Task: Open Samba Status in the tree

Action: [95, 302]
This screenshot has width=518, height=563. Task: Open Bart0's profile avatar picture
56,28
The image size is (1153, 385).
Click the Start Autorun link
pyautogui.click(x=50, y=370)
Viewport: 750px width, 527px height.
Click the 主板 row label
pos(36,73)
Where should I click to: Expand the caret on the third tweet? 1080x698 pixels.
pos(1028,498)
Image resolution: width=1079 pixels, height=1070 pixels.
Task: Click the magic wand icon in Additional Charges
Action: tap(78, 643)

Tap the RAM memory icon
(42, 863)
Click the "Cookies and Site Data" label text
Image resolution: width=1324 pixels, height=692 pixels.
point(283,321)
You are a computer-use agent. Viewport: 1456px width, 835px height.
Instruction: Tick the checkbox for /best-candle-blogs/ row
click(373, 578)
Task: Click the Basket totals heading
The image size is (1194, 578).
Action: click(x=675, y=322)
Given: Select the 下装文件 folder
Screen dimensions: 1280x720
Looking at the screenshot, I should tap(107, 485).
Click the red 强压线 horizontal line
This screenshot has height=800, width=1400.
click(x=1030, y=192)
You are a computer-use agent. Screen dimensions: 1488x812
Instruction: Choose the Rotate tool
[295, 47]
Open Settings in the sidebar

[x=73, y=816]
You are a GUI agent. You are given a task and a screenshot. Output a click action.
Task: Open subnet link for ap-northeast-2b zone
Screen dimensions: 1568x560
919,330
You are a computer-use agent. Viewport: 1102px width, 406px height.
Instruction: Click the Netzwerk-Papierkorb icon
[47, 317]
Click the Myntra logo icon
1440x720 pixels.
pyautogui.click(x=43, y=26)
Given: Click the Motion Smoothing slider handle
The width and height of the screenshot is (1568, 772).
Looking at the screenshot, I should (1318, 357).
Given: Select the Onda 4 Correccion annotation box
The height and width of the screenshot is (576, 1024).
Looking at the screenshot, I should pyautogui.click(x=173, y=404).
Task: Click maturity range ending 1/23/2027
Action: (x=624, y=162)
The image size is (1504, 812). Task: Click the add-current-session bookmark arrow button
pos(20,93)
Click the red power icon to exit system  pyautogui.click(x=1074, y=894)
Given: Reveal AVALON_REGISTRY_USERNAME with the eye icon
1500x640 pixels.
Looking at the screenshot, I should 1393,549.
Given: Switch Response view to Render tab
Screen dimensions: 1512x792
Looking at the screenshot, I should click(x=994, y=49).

§ How to complete this task:
Could you please print the entire listing exactly?

§ Your solution:
Task: Open Samba Status in the tree

Action: [95, 302]
This screenshot has width=518, height=563. Task: Open Bart0's profile avatar picture
56,28
The image size is (1153, 385).
Click the Start Autorun link
pyautogui.click(x=50, y=370)
Viewport: 750px width, 527px height.
Click the 主板 row label
pos(36,73)
Where should I click to: Expand the caret on the third tweet? 1080x698 pixels.
pos(1028,498)
Image resolution: width=1079 pixels, height=1070 pixels.
Task: Click the magic wand icon in Additional Charges
Action: tap(78, 643)

Tap the RAM memory icon
(42, 863)
Click the "Cookies and Site Data" label text
Image resolution: width=1324 pixels, height=692 pixels.
point(283,321)
You are a computer-use agent. Viewport: 1456px width, 835px height.
Instruction: Tick the checkbox for /best-candle-blogs/ row
click(373, 578)
Task: Click the Basket totals heading
The image size is (1194, 578).
Action: click(x=675, y=322)
Given: Select the 下装文件 folder
Screen dimensions: 1280x720
Looking at the screenshot, I should tap(107, 485).
Click the red 强压线 horizontal line
This screenshot has height=800, width=1400.
click(x=1030, y=192)
You are a computer-use agent. Screen dimensions: 1488x812
Instruction: Choose the Rotate tool
[295, 47]
Open Settings in the sidebar

[x=73, y=816]
You are a GUI agent. You are given a task and a screenshot. Output a click action.
Task: Open subnet link for ap-northeast-2b zone
Screen dimensions: 1568x560
919,330
You are a computer-use agent. Viewport: 1102px width, 406px height.
Instruction: Click the Netzwerk-Papierkorb icon
[47, 317]
Click the Myntra logo icon
1440x720 pixels.
pyautogui.click(x=43, y=26)
Given: Click the Motion Smoothing slider handle
The width and height of the screenshot is (1568, 772).
Looking at the screenshot, I should (1318, 357).
Given: Select the Onda 4 Correccion annotation box
The height and width of the screenshot is (576, 1024).
Looking at the screenshot, I should pyautogui.click(x=173, y=404).
Task: Click maturity range ending 1/23/2027
Action: (x=624, y=162)
The image size is (1504, 812). Task: Click the add-current-session bookmark arrow button
pos(20,93)
Click the red power icon to exit system  pyautogui.click(x=1074, y=894)
Given: Reveal AVALON_REGISTRY_USERNAME with the eye icon
1500x640 pixels.
Looking at the screenshot, I should 1393,549.
Given: Switch Response view to Render tab
Screen dimensions: 1512x792
Looking at the screenshot, I should click(x=994, y=49).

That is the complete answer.